Novel sugar detector system in the human mouth has implications for designing tastier, healthier beverages and foods

Most everyone understands that a major role of our sense of taste is to inform us when sugar is present in foods and beverages by eliciting sweetness on our tongues. A study led by the Monell Chemical Senses Center, published this month in PLOS ONE, identifies a new human sensory ability to detect sugars in the mouth with a molecular calorie detector, of sorts.

“Our mouth can identify when a sweetener has the potential to deliver calories versus a non-caloric sweetener, which cannot,” said first author Paul Breslin, PhD, a Monell investigator and a professor of Nutritional Sciences at Rutgers University.

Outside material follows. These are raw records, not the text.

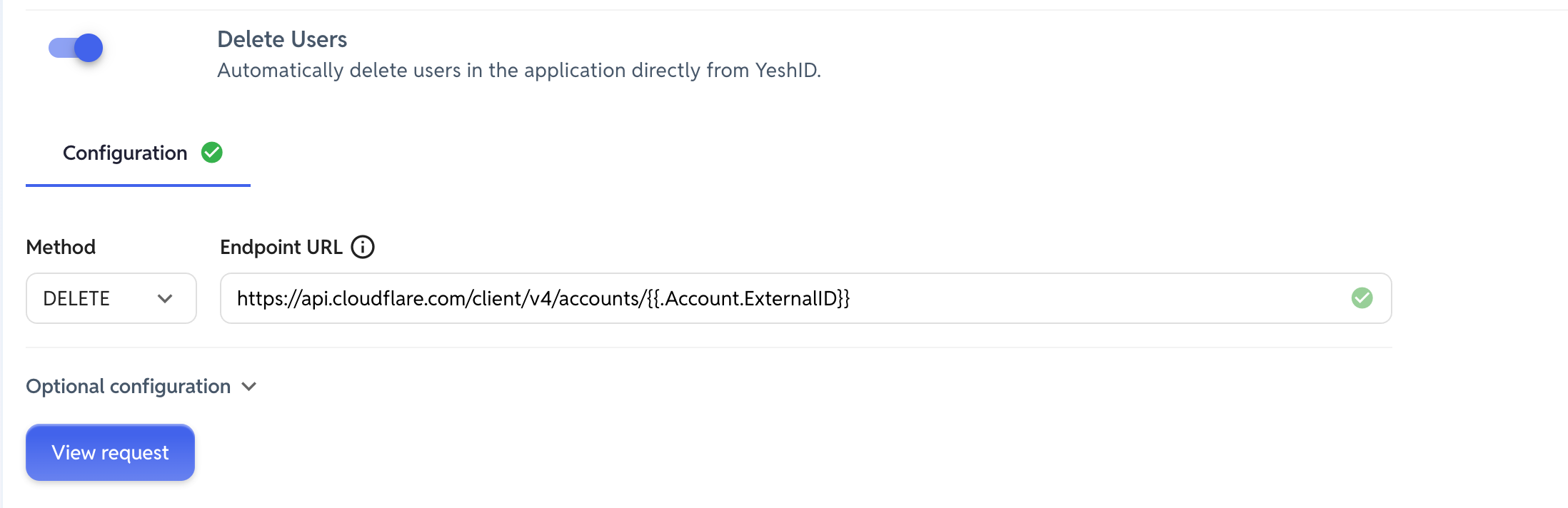Click the Method field label
This screenshot has width=1568, height=508.
[x=61, y=247]
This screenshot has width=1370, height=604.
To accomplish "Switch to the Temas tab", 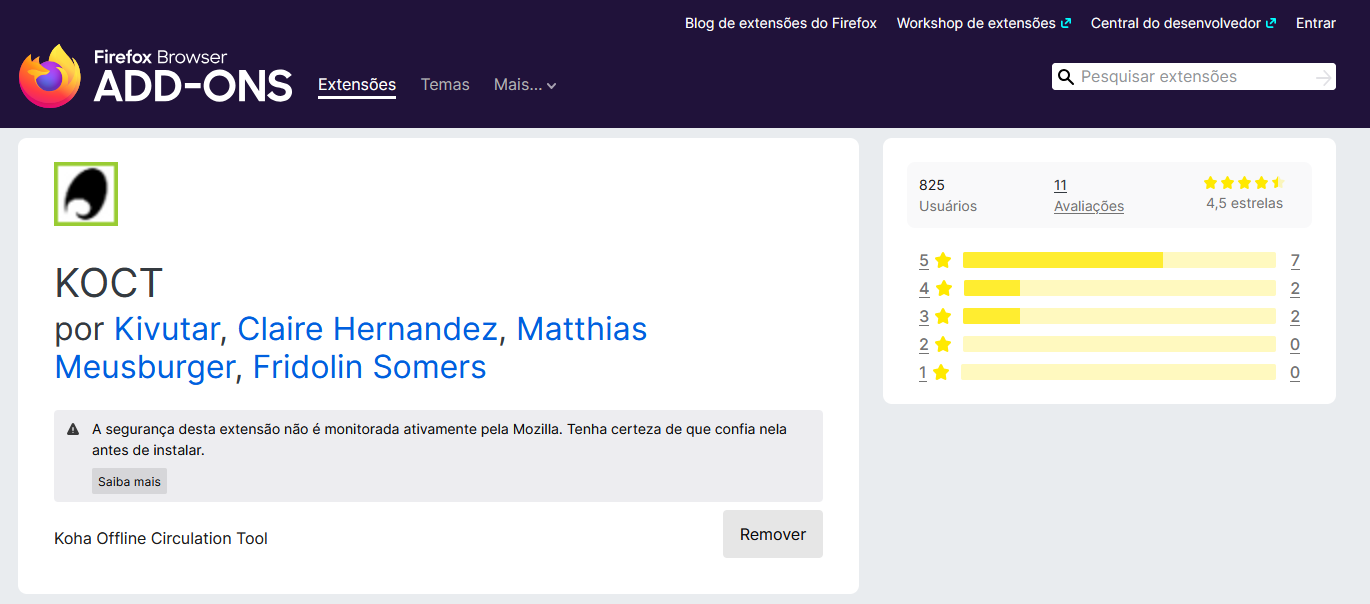I will point(445,85).
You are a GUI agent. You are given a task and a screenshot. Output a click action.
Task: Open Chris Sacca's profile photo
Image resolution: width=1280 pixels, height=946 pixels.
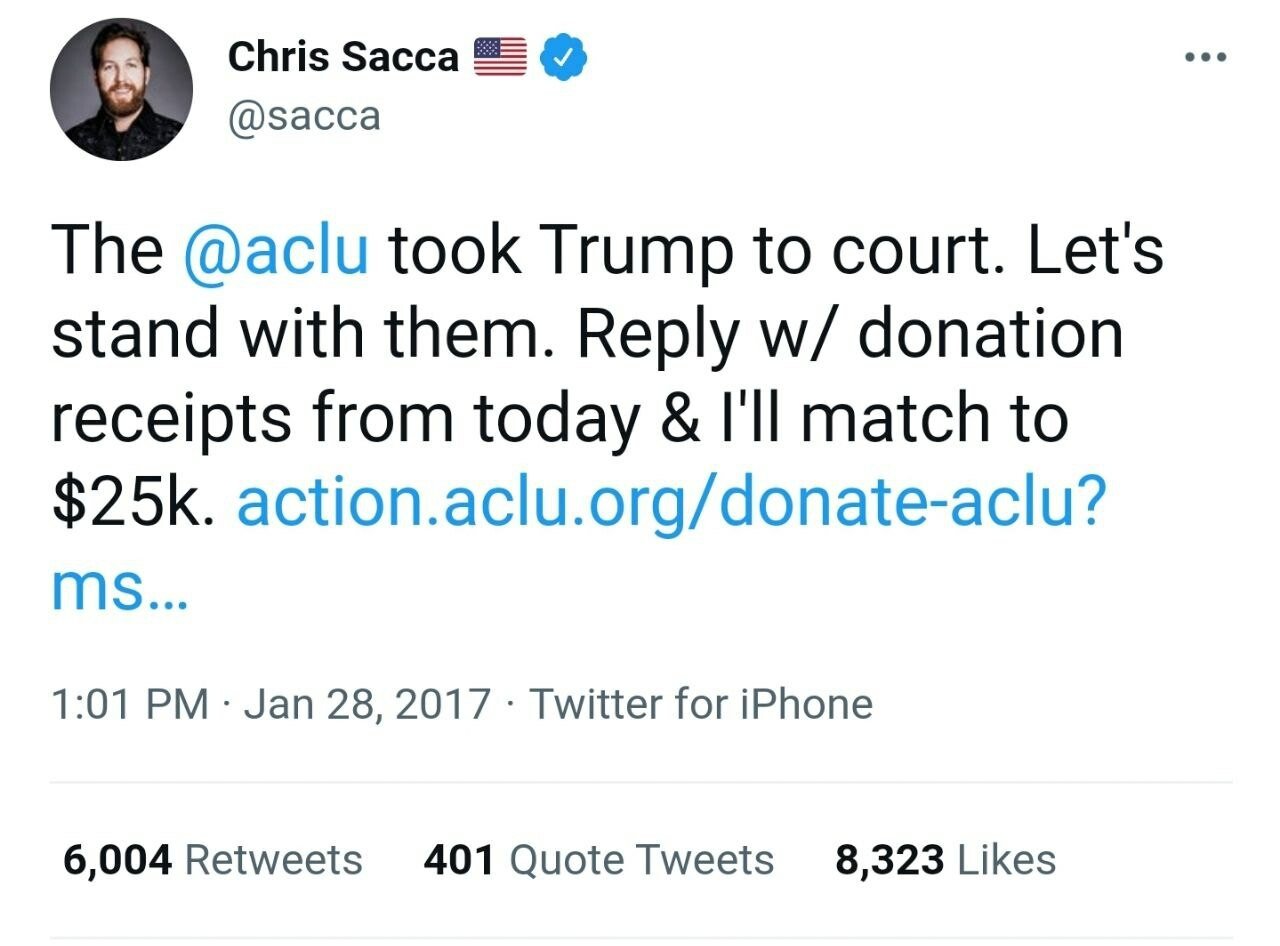pos(121,90)
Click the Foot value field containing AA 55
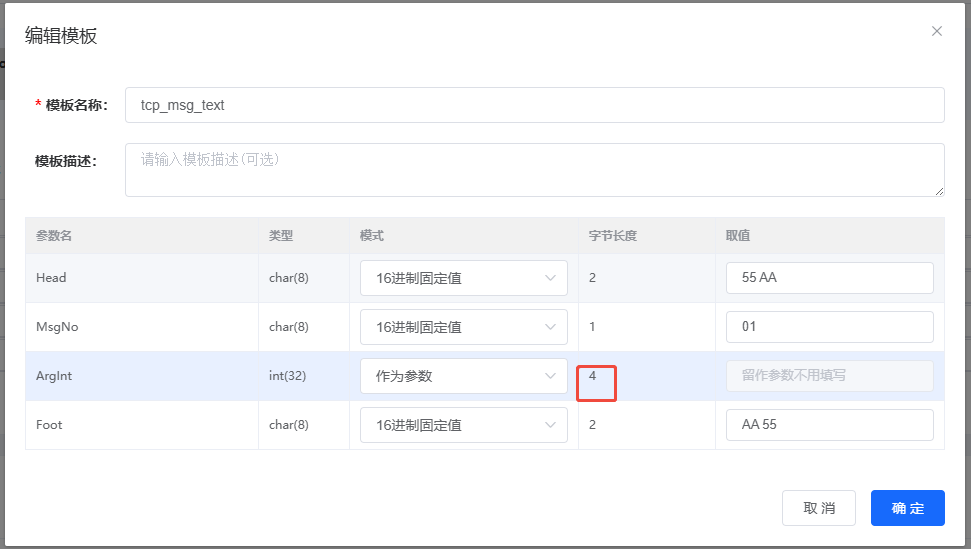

The paper describes the first-in-human demonstration of a pathway that uses the sugar glucose, a component of table sugar and high fructose corn syrup, to signal the presence of calories, in addition to the well-studied sweet-taste receptor in taste buds.

Glucose comprises about half of the commercial sugar sweeteners used today. Over millennia, humans have derived glucose in their diet from such sugar-rich foods as fruits and honey, and today from added sugars, such as sucrose (table sugar) from sugar beets or sugar cane and high fructose corn syrup.

“Humans love fruit and sugar, as do many other apes, which obtain most of their calories from sugar,” said Breslin.

Spurred by recent data from Monell that showed taste bud cells in mice could identify when a sweetener has calories to burn for energy, the current team examined whether the ability to sense glucose in the human mouth may also involve this additional pathway. The team asked if this calorie detector is functional, and, perhaps most importantly, affects our responses to sugar in our diet.

“Now that we know this calorie-detecting taste system is operating in humans, it could help explain the overall preference for sugared beverages over non-caloric sweetener beverages,” says Breslin.

In a series of three elegant human-taste experiments, the team compared oral glucose sensitivity to the ability to sense the artificial sweetener sucralose and to a special form of glucose that cannot be metabolized. “Overall, there are two sweet-sensing pathways in the mouth: one for sweet taste, and another for detecting potential energy-burning sugars,” said coauthor Linda J. Flammer, PhD, a senior research associate at Monell.

Breslin, an experimental psychologist interested in human oral perception and its genetic basis, has long been perplexed by diet sodas never capturing a major share of the beverage market. He now has the start of an answer: “Diet drinks are not as satisfying as sugared beverages. As a public health initiative, might we get beverages and foods with lower sugar levels to be more rewarding? Now that we know there is this second glucose-sensing system in the mouth, maybe we can tap into it to make healthier beverages that people enjoy drinking.”

After swallowing, calories in sugars are sensed in the gut and blood, but this study establishes that humans can also register sugars as being different from non-caloric sweeteners in the mouth. “It is remarkable that we evolved a mechanism not only to taste oral sugars as sweet, but also to sense that they have a metabolic or caloric signal,” said Breslin. “This means that the mouth is much smarter than we realized and that it will be difficult to trick it by simply providing non-caloric sweeteners.”

Co-authors are Anilet Tharp, Nancy E. Rawson, and Robert F. Margolskee from Monell, and Akiko Izumi, Tadahiro Ohkuri, and Yoshiaki Yokoo from Suntory.

This research was funded in part by a grant from the Suntory Global Innovation Center Limited. The funder consulted on the general conception of the study and provided support in the form of salaries for some authors and a scientist from Suntory helped collect data under the supervision of the Monell Center. The funder did not play a role in the specific study design, data analyses, decision to publish, or preparation of the manuscript.

The authors declare no competing interests in the work. The participation of the Suntory Global Innovation Center Limited does not alter the authors’ adherence to PLOS ONE policies on sharing data and materials.